====== RECORDS TO PROCESS

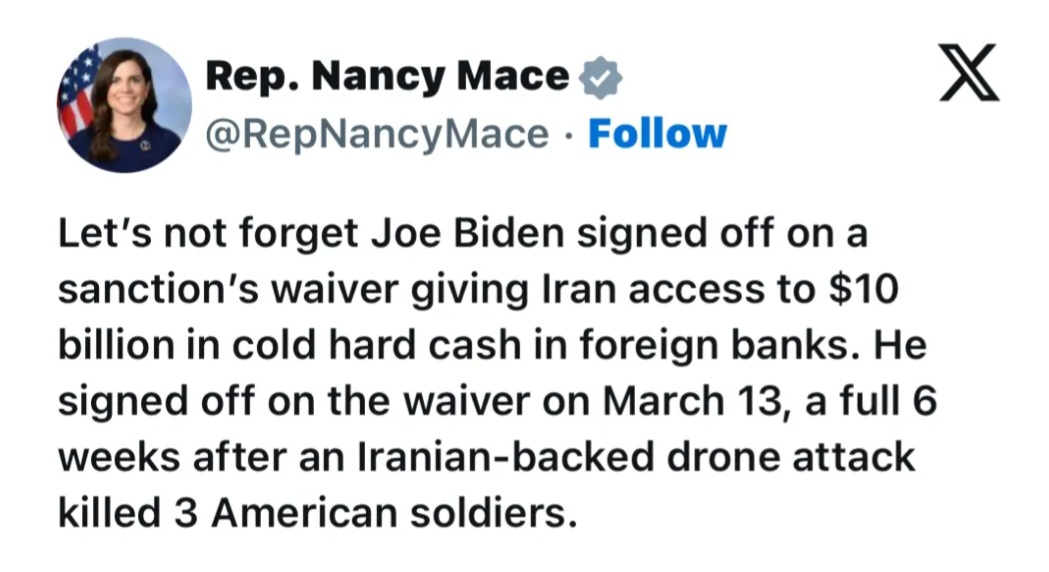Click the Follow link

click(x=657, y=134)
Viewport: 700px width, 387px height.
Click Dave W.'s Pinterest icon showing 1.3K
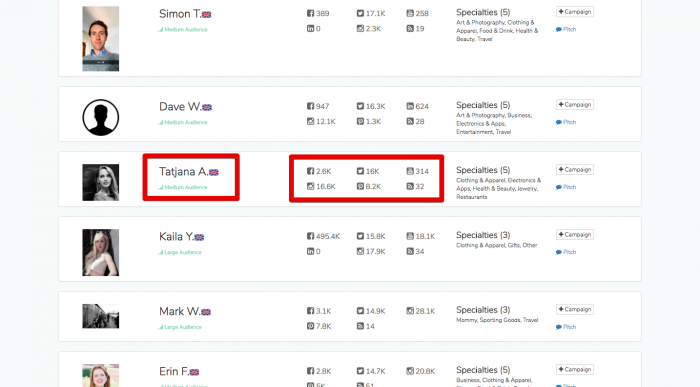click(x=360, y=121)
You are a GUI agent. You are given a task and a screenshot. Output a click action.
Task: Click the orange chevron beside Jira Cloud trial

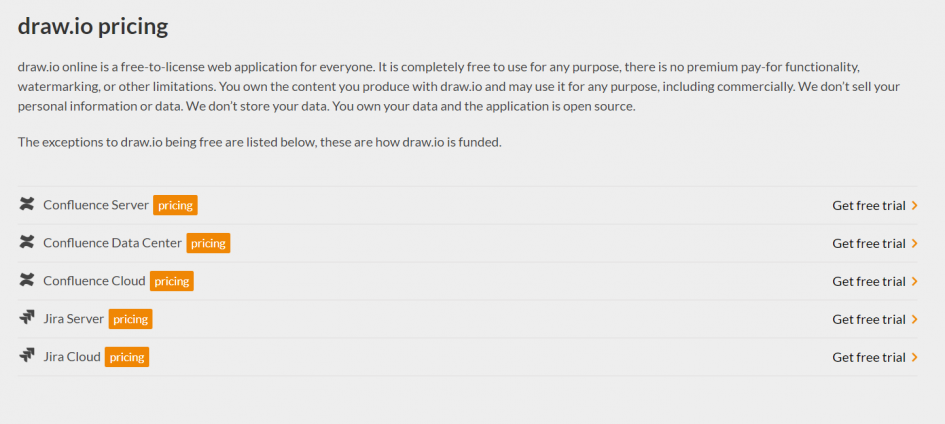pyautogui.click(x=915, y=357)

============
====== RECORDS TO PROCESS

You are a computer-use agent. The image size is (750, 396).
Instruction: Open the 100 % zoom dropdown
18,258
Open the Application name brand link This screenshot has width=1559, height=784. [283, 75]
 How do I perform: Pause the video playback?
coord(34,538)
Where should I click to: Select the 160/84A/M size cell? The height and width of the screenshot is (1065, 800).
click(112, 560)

============

**BRIEF:**
Copy the lines word for word, starting at the line that contains "Click the Follow link" and stopping after the line that contains "pyautogui.click(x=915, y=357)". Leave the pictures out of your copy.

**RESPONSE FOR THIS EXERCISE:**
Click the Follow link

click(x=657, y=134)
Viewport: 700px width, 387px height.
Click Dave W.'s Pinterest icon showing 1.3K
click(x=360, y=121)
You are a GUI agent. You are given a task and a screenshot. Output a click action.
Task: Click the orange chevron beside Jira Cloud trial

pyautogui.click(x=915, y=357)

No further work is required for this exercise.